[[ SOURCE MATERIAL, beginning ]]

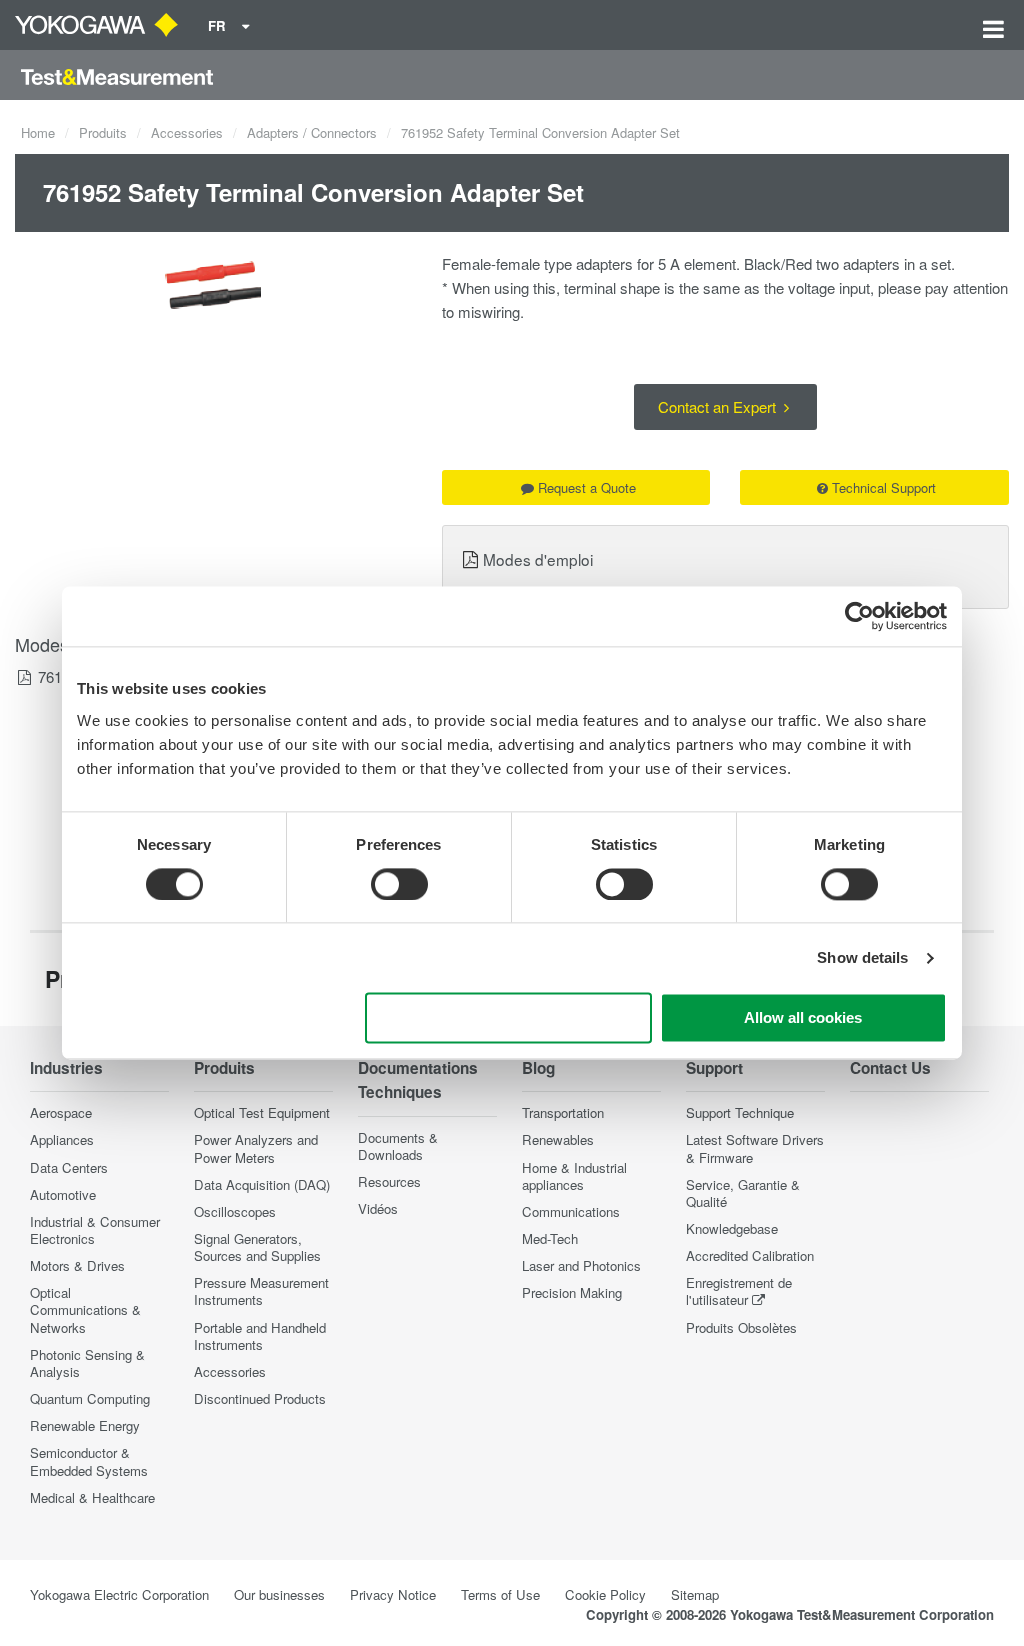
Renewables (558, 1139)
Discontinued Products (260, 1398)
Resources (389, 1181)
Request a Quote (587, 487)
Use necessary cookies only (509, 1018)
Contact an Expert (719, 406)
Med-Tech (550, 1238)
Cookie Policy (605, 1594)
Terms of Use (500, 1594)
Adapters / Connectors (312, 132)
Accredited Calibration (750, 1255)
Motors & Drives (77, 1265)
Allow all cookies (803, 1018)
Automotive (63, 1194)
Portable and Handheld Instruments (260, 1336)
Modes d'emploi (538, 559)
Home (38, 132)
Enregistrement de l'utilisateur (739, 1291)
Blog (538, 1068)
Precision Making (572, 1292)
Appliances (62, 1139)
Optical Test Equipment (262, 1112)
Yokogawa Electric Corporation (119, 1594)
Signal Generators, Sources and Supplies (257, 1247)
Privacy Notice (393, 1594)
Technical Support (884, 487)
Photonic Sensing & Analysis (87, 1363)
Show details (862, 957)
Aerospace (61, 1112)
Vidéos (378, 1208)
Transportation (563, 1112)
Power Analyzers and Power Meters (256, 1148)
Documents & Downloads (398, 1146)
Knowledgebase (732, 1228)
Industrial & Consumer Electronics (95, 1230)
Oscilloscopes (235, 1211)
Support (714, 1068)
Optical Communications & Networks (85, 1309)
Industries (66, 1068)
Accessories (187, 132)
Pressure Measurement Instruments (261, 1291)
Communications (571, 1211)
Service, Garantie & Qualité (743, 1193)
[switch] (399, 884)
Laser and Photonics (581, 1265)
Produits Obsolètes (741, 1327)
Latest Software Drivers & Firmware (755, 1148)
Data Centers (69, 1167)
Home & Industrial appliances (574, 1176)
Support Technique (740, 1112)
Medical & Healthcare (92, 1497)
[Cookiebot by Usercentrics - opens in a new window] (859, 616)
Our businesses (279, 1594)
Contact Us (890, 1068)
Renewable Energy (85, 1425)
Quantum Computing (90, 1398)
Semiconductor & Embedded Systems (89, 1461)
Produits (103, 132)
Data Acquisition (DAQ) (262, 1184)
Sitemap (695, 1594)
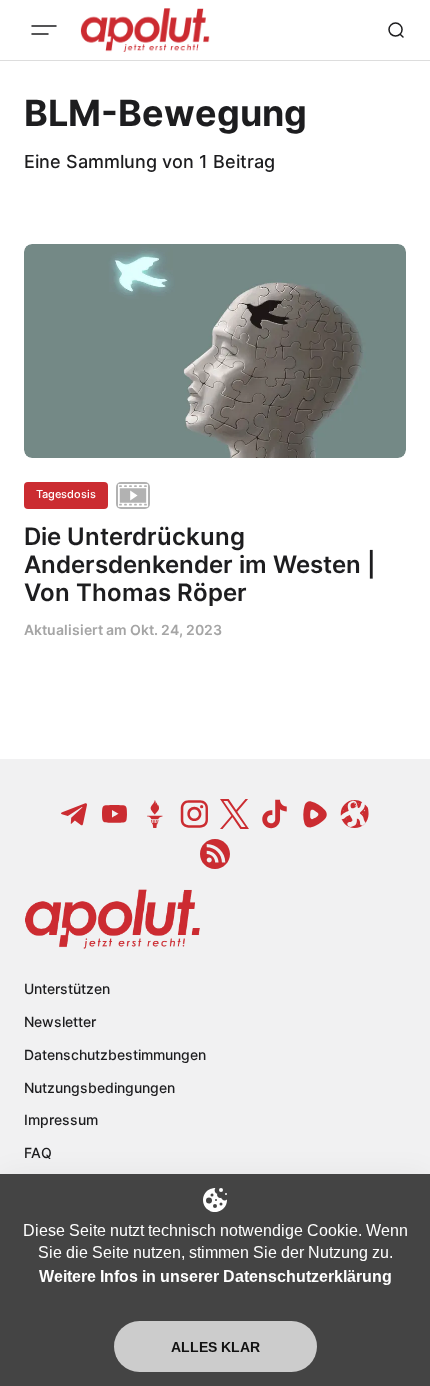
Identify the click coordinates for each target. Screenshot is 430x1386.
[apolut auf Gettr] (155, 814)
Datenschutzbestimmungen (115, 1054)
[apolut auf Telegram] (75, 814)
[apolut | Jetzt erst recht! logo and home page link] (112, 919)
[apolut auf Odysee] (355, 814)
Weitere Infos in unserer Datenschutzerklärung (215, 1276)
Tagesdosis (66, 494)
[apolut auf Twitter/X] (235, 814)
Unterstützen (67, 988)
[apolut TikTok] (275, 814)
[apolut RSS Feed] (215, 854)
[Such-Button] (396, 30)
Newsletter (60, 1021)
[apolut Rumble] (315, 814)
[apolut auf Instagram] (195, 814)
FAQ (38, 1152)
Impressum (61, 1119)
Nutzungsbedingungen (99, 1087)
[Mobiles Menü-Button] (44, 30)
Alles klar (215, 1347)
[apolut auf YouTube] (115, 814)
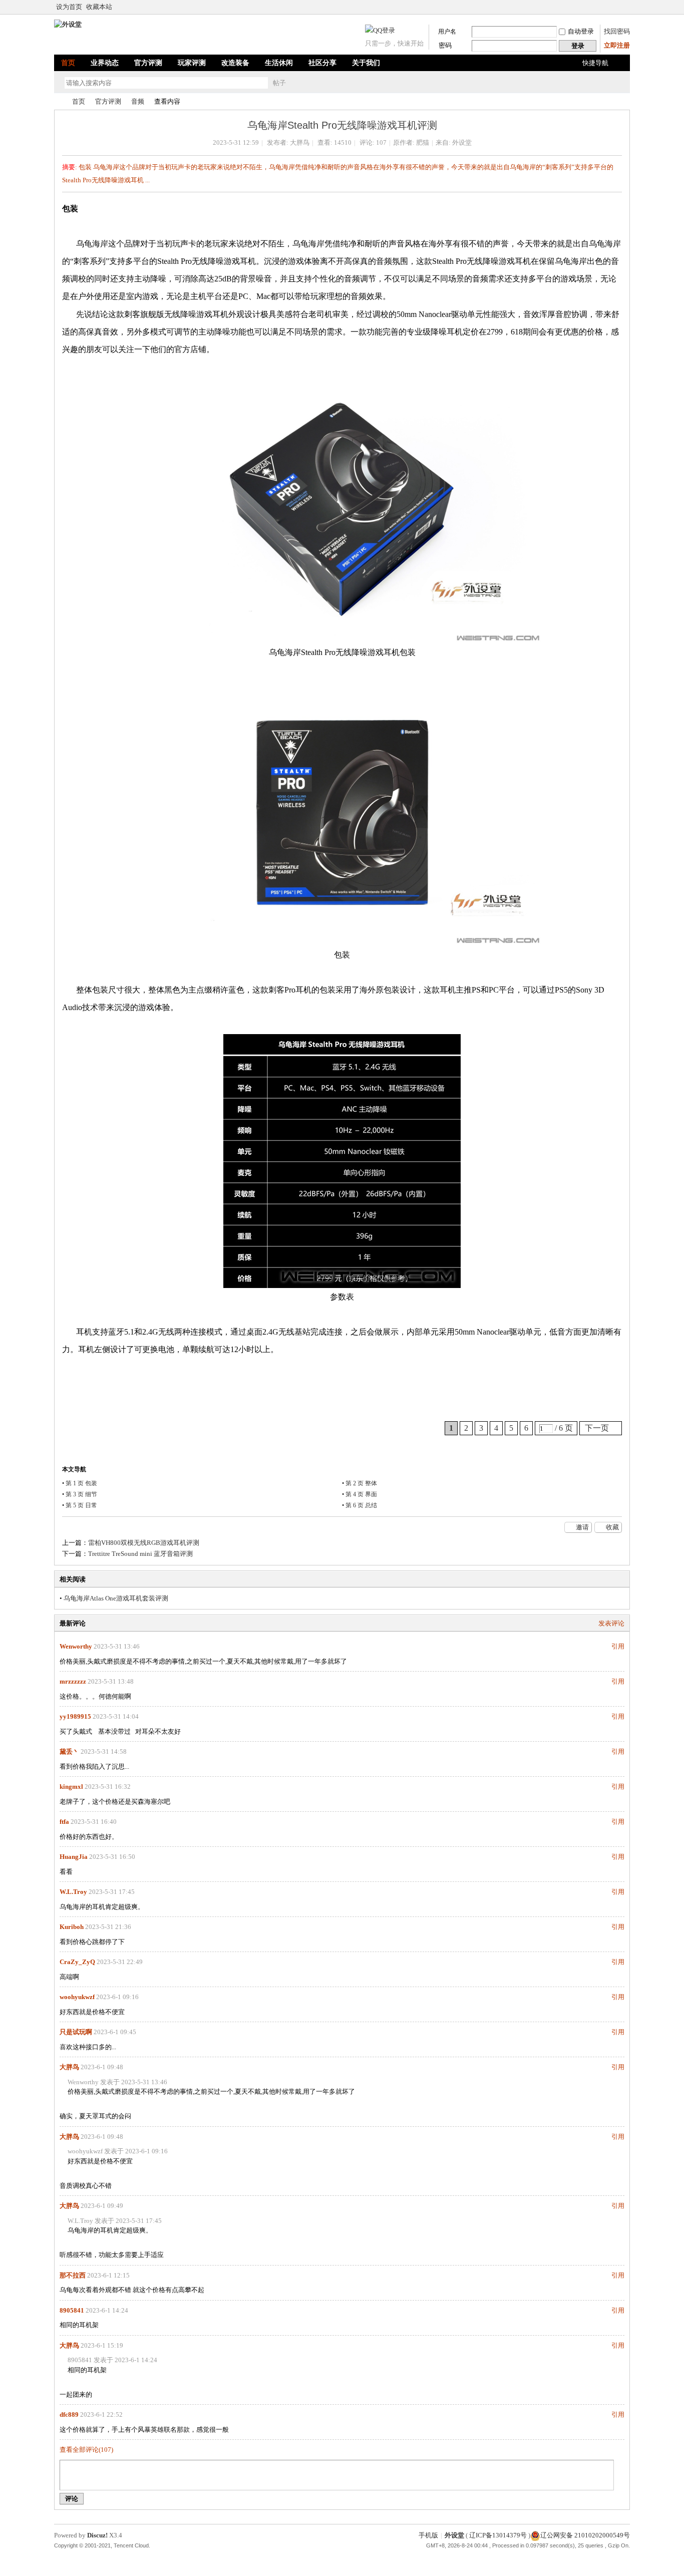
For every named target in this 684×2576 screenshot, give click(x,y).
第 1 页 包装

[[ SOURCE MATERIAL, end ]]

- [DESCRIPTION OF THE TASK] Take every entry and repeat it verbatim, minus the pictures.

- [COMPLETED TASK]
Renewables (558, 1139)
Discontinued Products (260, 1398)
Resources (389, 1181)
Request a Quote (587, 487)
Use necessary cookies only (509, 1018)
Contact an Expert (719, 406)
Med-Tech (550, 1238)
Cookie Policy (605, 1594)
Terms of Use (500, 1594)
Adapters / Connectors (312, 132)
Accredited Calibration (750, 1255)
Motors & Drives (77, 1265)
Allow all cookies (803, 1018)
Automotive (63, 1194)
Portable and Handheld Instruments (260, 1336)
Modes d'emploi (538, 559)
Home (38, 132)
Enregistrement de l'utilisateur (739, 1291)
Blog (538, 1068)
Precision Making (572, 1292)
Appliances (62, 1139)
Optical Test Equipment (262, 1112)
Yokogawa Electric Corporation (119, 1594)
Signal Generators, Sources and Supplies (257, 1247)
Privacy Notice (393, 1594)
Technical Support (884, 487)
Photonic Sensing & Analysis (87, 1363)
Show details (862, 957)
Aerospace (61, 1112)
Vidéos (378, 1208)
Transportation (563, 1112)
Power Analyzers and Power Meters (256, 1148)
Documents & Downloads (398, 1146)
Knowledgebase (732, 1228)
Industrial & Consumer Electronics (95, 1230)
Oscilloscopes (235, 1211)
Support (714, 1068)
Optical Communications & Networks (85, 1309)
Industries (66, 1068)
Accessories (187, 132)
Pressure Measurement Instruments (261, 1291)
Communications (571, 1211)
Service, Garantie & Qualité (743, 1193)
[switch] (399, 884)
Laser and Photonics (581, 1265)
Produits Obsolètes (741, 1327)
Latest Software Drivers & Firmware (755, 1148)
Data Centers (69, 1167)
Home & Industrial appliances (574, 1176)
Support Technique (740, 1112)
Medical & Healthcare (92, 1497)
[Cookiebot by Usercentrics - opens in a new window] (859, 616)
Our businesses (279, 1594)
Contact Us (890, 1068)
Renewable Energy (85, 1425)
Quantum Computing (90, 1398)
Semiconductor & Embedded Systems (89, 1461)
Produits (103, 132)
Data Acquisition (DAQ) (262, 1184)
Sitemap (695, 1594)
Identify the click coordinates for each target. Screenshot is 430x1386.
[apolut auf Gettr] (155, 814)
Datenschutzbestimmungen (115, 1054)
[apolut auf Telegram] (75, 814)
[apolut | Jetzt erst recht! logo and home page link] (112, 919)
[apolut auf Odysee] (355, 814)
Weitere Infos in unserer Datenschutzerklärung (215, 1276)
Tagesdosis (66, 494)
[apolut auf Twitter/X] (235, 814)
Unterstützen (67, 988)
[apolut TikTok] (275, 814)
[apolut RSS Feed] (215, 854)
[Such-Button] (396, 30)
Newsletter (60, 1021)
[apolut Rumble] (315, 814)
[apolut auf Instagram] (195, 814)
FAQ (38, 1152)
Impressum (61, 1119)
Nutzungsbedingungen (99, 1087)
[Mobiles Menü-Button] (44, 30)
Alles klar (215, 1347)
[apolut auf YouTube] (115, 814)
For every named target in this 684×2576 screenshot, give click(x,y).
第 1 页 包装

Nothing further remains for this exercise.